Delta Air Lines

SkySizer

Helping travelers avoid unexpected gate-checks before they reach the airport

Project type

AR

Timeline

Fall 2024 (20 weeks)

Role

Innovation Design Intern

Helping travelers make informed carry-on decisions earlier

SkySizer is a consumer-facing feature concept for the Fly Delta app that helps travelers understand whether their carry-on is likely to be gate-checked before they arrive at the airport.

Unexpected gate-checking is a major source of frustration for travelers and a frequent cause of boarding delays. Today, these decisions happen at the gate, when options are limited, and stress is high. SkySizer shifts that moment earlier in the journey by giving travelers clearer signals and more control.

The experience combines AR-based bag measurement with flight-specific and historical data to estimate gate-check likelihood. Rather than enforcing rules, SkySizer focuses on transparency, helping travelers feel prepared and reducing last-minute surprises that impact both customers and operations.

Gate-checking happens too late in the journey

Many travelers intentionally bring carry-on bags to avoid checking luggage, only to be told at the gate that their bag must be checked. Even when overhead bins appear to have space, passengers often receive inconsistent messaging about capacity, which erodes trust and creates frustration.

From the airline’s perspective, oversized carry-ons and late gate-checks slow boarding, increase congestion in the aisle, and add pressure on gate agents during already time-sensitive moments. For travelers, the lack of early information means decisions are made for them, not with them.

The core issue is not a lack of policy, but a lack of visibility. Passengers currently have no reliable way to anticipate gate-check risk based on their specific flight, aircraft, or boarding group, which pushes friction to the most disruptive point in the experience.

Designing for early signals instead of perfect certainty

I began by reviewing public passenger feedback and complaints related to carry-on enforcement and boarding delays. Across forums and social posts, a consistent theme emerged: frustration stemmed less from bag size rules and more from uncertainty and surprise.

Instead of designing a tool for gate agents, I focused on where design could have the most impact for travelers: earlier in the journey, when choices are still flexible. This led to exploring how existing signals, such as aircraft type, boarding zone, and historical gate-check patterns, could be surfaced in a way that felt informative rather than punitive.

Key decisions included:

  • Designing the experience to set expectations, not guarantee outcomes. This meant, we did not design a hard “yes/no” checker, because overhead capacity is variable and certainty would be misleading. Instead, we treated predictions as probability-based guidance

  • Framing recommendations around traveler agency, not airline control. We did not design for agents because agent tools already exist and the core gap was traveler visibility. This pushed us to make the feature optional and lightweight within the Fly Delta app

These decisions helped keep the experience grounded, transparent, and framed around probabilistic guidance and traveler agency.

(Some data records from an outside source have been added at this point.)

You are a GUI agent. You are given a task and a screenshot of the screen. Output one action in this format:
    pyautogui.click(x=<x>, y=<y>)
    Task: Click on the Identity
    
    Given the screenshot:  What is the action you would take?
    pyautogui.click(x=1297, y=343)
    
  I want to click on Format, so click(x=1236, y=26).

A predictive carry-on experience built into mobile check-in

SkySizer brings three ideas together in a single flow within the Fly Delta app:

  • AR bag measurement using a phone camera to estimate carry-on size

  • Gate-check likelihood signals based on aircraft type, boarding group, and historical trends

  • Preemptive options that allow travelers to act earlier if risk is high

If the likelihood of a gate-check is elevated, the app presents options rather than instructions. Travelers can choose to check a bag earlier, adjust what they pack, or proceed knowing the risk ahead of time.

We intentionally:

  • Avoided guarantees, because accuracy matters less than setting expectations

  • Kept the feature optional, so it supports rather than interrupts check-in

  • Framed recommendations around choice, not airline control

By shifting these decisions earlier, SkySizer has the potential to reduce last-minute gate congestion, improve boarding flow, and increase traveler trust through clearer expectations

We defined clear signals to measure impact if shipped:

  • Fewer last-minute gate-checks on flights with high carry-on volume

  • Earlier bag-check decisions during mobile check-in

  • Reduced boarding delays tied to overhead bin congestion

  • Improved traveler sentiment around fairness and transparency

These metrics helped ground the concept in operational and customer outcomes, not just interface improvements.

Designing and prototyping AR experiences

This project was my first time designing an AR-based experience and thinking through how camera-based interactions translate into something intuitive and useful. I learned how small design decisions, like calibration cues, framing guidance, and feedback states, can make or break trust in an AR measurement tool.

I also worked with an engineer intern to build a functional prototype that we could test with real suitcases in the office. Having a working prototype allowed us to pressure-test assumptions, understand technical constraints early, and ground the design in what was actually feasible. Being able to demonstrate the experience live during our final presentation helped me better understand how design and engineering come together when exploring new interaction models.